War in the Middle East Two Palestinian journalists die after an Israeli airstrike in southern Gaza

An Israeli airstrike against a car near Rafah, in southern Gaza, killed two Palestinian journalists who were in the area carrying out news coverage this Sunday, according to Palestinian health sources and the journalists' union in the area

War in the Middle East Two Palestinian journalists die after an Israeli airstrike in southern Gaza

An Israeli airstrike against a car near Rafah, in southern Gaza, killed two Palestinian journalists who were in the area carrying out news coverage this Sunday, according to Palestinian health sources and the journalists' union in the area. .

Hamza Al-Dahdouh and Mustafa Thuraya were freelance journalists. Al-Dahdouh had collaborated with Al Jazeera and was the son of Wael Al-Dahdouh, the Qatari television network's chief correspondent in Gaza. A third journalist, Hazem Rajab, was injured.

The Gazan government, controlled by the Islamist group Hamas, condemned their deaths and denounced "the failed attempt" by Israel to "obscure the truth" with attacks on journalists.

"We ask press and media unions, legal and human rights entities to condemn this crime and denounce its repetition by the (Israeli) occupation," he stressed in a statement. For its part, Hamas accused Israel of deliberately murdering the two journalists who were traveling together, in a "war crime" in order to "terrorize" journalists into stopping reporting in Gaza.

The Israel Defense Forces have not made any statement about the attack.

The war between Israel and Hamas, which broke out on October 7, has been deadly for journalists.
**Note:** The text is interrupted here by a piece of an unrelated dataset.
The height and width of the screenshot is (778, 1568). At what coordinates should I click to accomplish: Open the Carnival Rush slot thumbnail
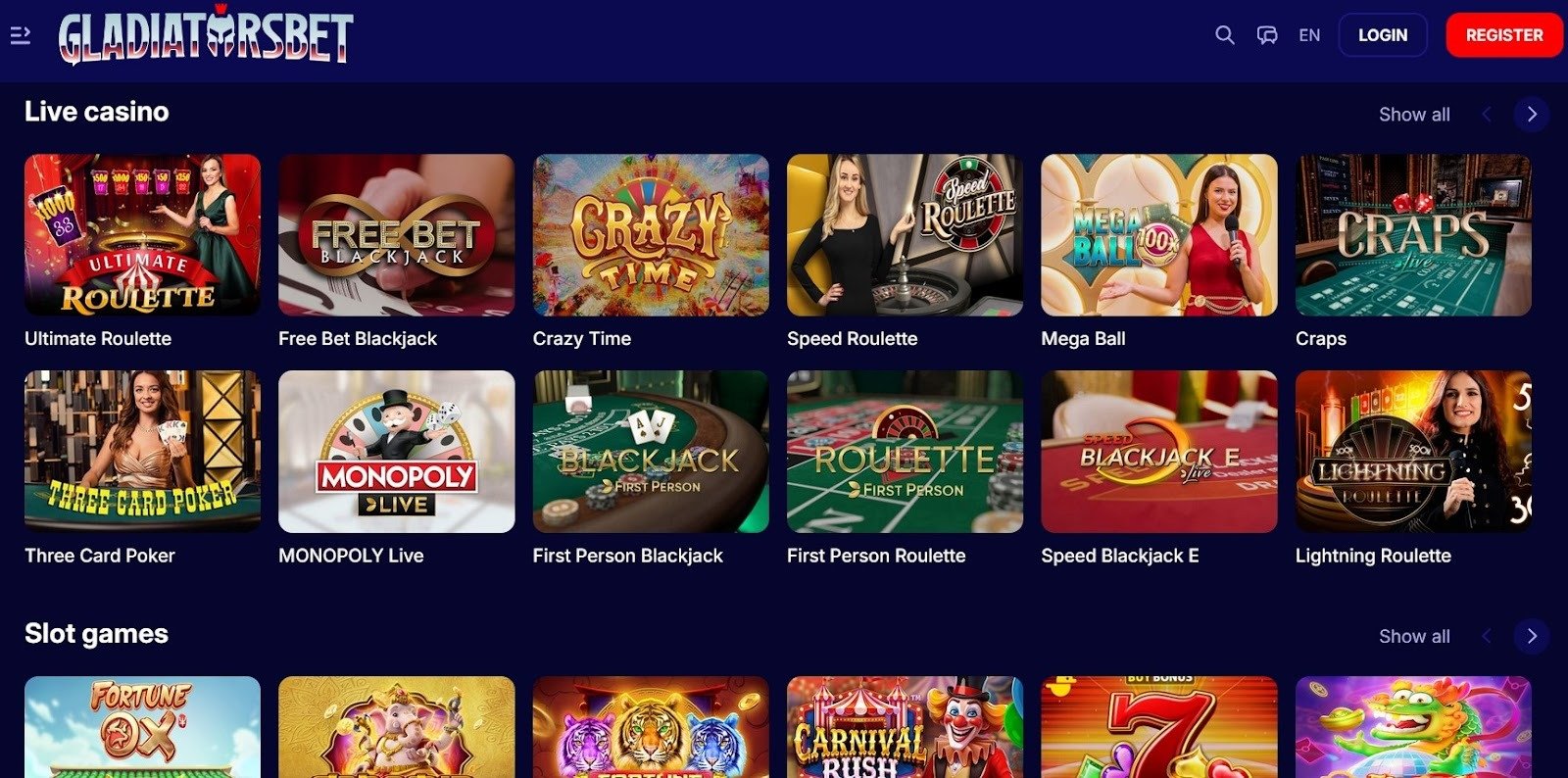tap(905, 727)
The Committee to Protect Journalists (CPJ), an international watchdog, stated that as of Saturday, 77 journalists and media workers had died: 70 Palestinians, four Israelis and three Lebanese.

According to the media office of the Hamas government in Gaza, the two new deaths bring to 109 the number of journalists killed by the Israeli offensive.

A video posted on a YouTube channel linked to Al Jazeera showed Wael Al-Dahdouh crying next to his son's body and holding his hand. Later, after the burial of his son, he stated in televised statements that Gaza journalists would continue to do his job.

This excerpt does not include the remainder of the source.